Von einem Moment auf den Anderen wechselte das gleichbleibende völlige Schwarz hinter ihren Augenlidern zu einem Rot. Hell, fast grell nach den Stunden, Tagen, schon Immer? in der Dunkelheit, entflammte die Leuchte über der metallenen Liege auf der sie unbeweglich, starr lag, unfähig die Lider zu öffnen, die Finger zu bewegen oder auch nur zu zucken.
Bald war es wieder so weit, dann würde sie sich bewegen, gesteuert, unfähig ihr Entsetzen in Worte zu fassen, den Sprechen war ihr nicht vergönnt.
Ruckartig öffnete sie die Augen, das grelle Licht brannte wie mit Nadeln, doch schließen konnte sie sie nicht, dem Licht nicht entgehen, das ihr unbarmherzig ins Gesicht schien. Unbeholfen, mit abgehackten Bewegungen setzte sie sich auf, das Licht verschwand aus ihrem maskenhaften, starren Gesicht, träge, schwer drehte sie sich auf ihrem mageren Po, die Beine baumelten über den Rand der Liege, rutschten hinab, bis die Füße auf den Boden kamen. Wie unter mühen stellte sie sich auf, schwankend, dann erste Schritte, mit denen sie taumelnd und unbeholfen zu der Tür vor ihr wankte. Ihr Arm streckte sich aus, ihr Hand griff die Klinke und sie ging, stolperte hinaus. Hinaus, neuem Entsetzen entgegen, Gast in ihrem eigenen Leib, keine ihrer eigenen Bewegungen selber steuernd.
* * *
Nintja mußte niesen, einmal, zweimal, dreimal, erst dann war das schreckliche Kribbeln das die weißen, leichten Pollen der Palemkoblüten in ihrer Nase hervorriefen vorbei. Mit ihren großen, leuchtenden Augen schaute sie voller Bewunderung auf die blinkenden bunten Lichter des Gnadenbaumes, auf die vielen bunten Päckchen, Kartons und Schachteln die unter ihm lagen, für jedes Kind mehr als nur eins.
Die Huldvollen zeigten sich dieses Jahr besonders großherzig, und alle waren angehalten ihnen Dankbar zu sein, und Nintja wußte, das die Huldvollen dies auch verdient hatten. Jeden Tag, vor dem Frühstück und vor dem Abendbrot, sprachen sie mit den Servitorbildnern die Gebete, ehrten die Huldvollen die ihre schützende Hand über sie hielten, selbstlos und voller Güte.
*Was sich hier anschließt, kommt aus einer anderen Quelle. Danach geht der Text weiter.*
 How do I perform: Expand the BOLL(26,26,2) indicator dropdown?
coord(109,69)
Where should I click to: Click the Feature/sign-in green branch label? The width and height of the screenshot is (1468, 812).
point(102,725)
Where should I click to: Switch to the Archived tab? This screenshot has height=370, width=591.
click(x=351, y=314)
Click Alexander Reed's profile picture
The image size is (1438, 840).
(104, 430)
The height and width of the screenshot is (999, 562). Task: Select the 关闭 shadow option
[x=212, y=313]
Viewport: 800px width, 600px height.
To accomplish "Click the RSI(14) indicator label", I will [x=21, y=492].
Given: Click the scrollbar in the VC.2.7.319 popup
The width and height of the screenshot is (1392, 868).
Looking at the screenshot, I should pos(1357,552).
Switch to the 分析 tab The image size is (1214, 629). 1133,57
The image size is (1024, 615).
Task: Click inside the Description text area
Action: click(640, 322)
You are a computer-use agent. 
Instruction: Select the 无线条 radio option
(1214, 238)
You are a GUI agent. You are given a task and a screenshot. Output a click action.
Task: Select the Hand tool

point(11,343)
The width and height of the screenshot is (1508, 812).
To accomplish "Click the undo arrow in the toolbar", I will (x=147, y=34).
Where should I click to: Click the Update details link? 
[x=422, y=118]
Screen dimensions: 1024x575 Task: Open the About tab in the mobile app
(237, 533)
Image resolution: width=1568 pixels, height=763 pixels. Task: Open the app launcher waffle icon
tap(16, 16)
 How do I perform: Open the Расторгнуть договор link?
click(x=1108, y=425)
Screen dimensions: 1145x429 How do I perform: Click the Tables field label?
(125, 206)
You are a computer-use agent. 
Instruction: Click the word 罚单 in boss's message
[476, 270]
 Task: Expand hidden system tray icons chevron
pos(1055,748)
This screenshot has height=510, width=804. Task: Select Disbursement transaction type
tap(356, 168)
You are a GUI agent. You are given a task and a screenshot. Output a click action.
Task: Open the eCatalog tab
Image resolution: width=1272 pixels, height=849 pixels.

Servitorbildner Akarn kam mit zwei großen Schachteln zu ihr, sein etwas steifes Gesicht, das so sehr dem ihren und der anderen Kinder ähnelte und doch so anders war, die silbrige Haut die sich beim sprechen nur langsam bewegte, als würde sie härter, zäher sein als ihre, glänzte in den Lichtern des Gnadenbaumes.
Zu einem Lächeln verzogen schaute er sie an, reichte ihr die Schachteln herüber: „Danke den Huldvollen, Nintja, danke ihnen und freue dich ihrer Gnade.“
Mit diesen Worten durfte Nintja die Geschenke entgegen nehmen, vor Aufregung zitternd stellte sie sie vor sich ab, dann öffnete sie vorsichtig die Erste. Gleich ein ganzer Satz neuer Kleider war dort drinn, ein neuer Rock, eine neue Bluse und ein paar neuer Schuhe, diese mit den weichen Kunststoffsohlen und den weißen Leinen, die, die so bequem und überall zu tragen waren.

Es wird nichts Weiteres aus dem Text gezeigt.